Didrickson, a multi-sport athlete with professional potential whose career stretched six decades from the 1940s to the 1990s, inspired generations of Alaskans during one of the most decorated lives before he passed away today. He was 91.
Longtime friend Gil Truitt called Didrickson “the ultimate good guy,” a humble man who exhibited “the finest sportsmanship of anyone I know.”
“Herb is the most popular individual in Southeast. Everyone knows him,” Truitt told me. “He was popular and respected because he was Herb Didrickson. He had the personality and always treated others with great respect. His sincerity most likely had a lot to do with that. He was kind, generous and always willing to help other in any and every way possible.”
In 2012, Didrickson survived a bout of chemotherapy by battling with the same courage and fighting spirit that made him one of the greatest athletes in Alaska history.
The 5-foot-10 Didrickson wasn’t a big man, but his impact was huge as a player, coach, referee and mentor. He exceled at several sports, but his bread and butter was basketball.
“I felt like I could fly when I played,” he once said.
Didrickson was good enough to have six Hall of Fames induct him, including the Alaska Sports Hall of Fame. He has a street and school gymnasium named after him in Sitka.
Dubbed the ‘Jim Thorpe’ of Alaska, Didrickson dominated the competition in basketball, baseball, track and field and cross country at Sheldon Jackson High School and Sheldon Jackson Junior College in the 1940s.
His reputation spread across the state as a premier player at the iconic Gold Medal basketball tournament in Juneau and other local, regional and national events. He was the first player inducted into the Gold Medal Hall of Fame in 1961.
Many believe Didrickson could have played professional baseball and he was recruited by the Seattle Rainiers.
However, he chose to remain in Sitka with his high school sweetheart, Pollyanna. The couple was married for 68 years and had three kids.
Away from sports, he worked at the Bureau of Indian Affairs for 30 years before retiring and becoming a teacher. He worked with students in Mt. Edgecumbe High School’s industrial department in addition to coaching the school’s freshmen and junior varsity basketball teams and assisting the varsity squad.

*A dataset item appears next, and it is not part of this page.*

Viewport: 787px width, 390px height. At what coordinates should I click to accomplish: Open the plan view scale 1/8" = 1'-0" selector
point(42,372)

Truitt first met Didrickson when he was 6 years old and the two remained best friends throughout their lives. They played high school sports together, commercial fished together and coached together.

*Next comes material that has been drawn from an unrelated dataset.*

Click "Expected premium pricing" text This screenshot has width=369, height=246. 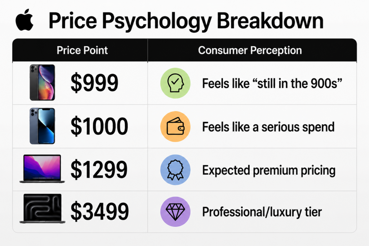pos(269,170)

“We taught school together at Mt. Edgecumbe and the big part of our lives was coaching basketball. I was the varsity head coach and he was the assistant. Our philosophies in all the above sports was the same,” said Truitt, who picked Didrickson to be his best man at his wedding.
“I respected him because he showed the finest sportsmanship of any athlete I have ever seen. He never ridiculed the opponent nor did he criticize a teammate. He never complained about the officiating in any athlete contest.
“I greatly respected him for the reasons above, but most importantly because he was Herb Didrickson, and a good man. I will miss him.”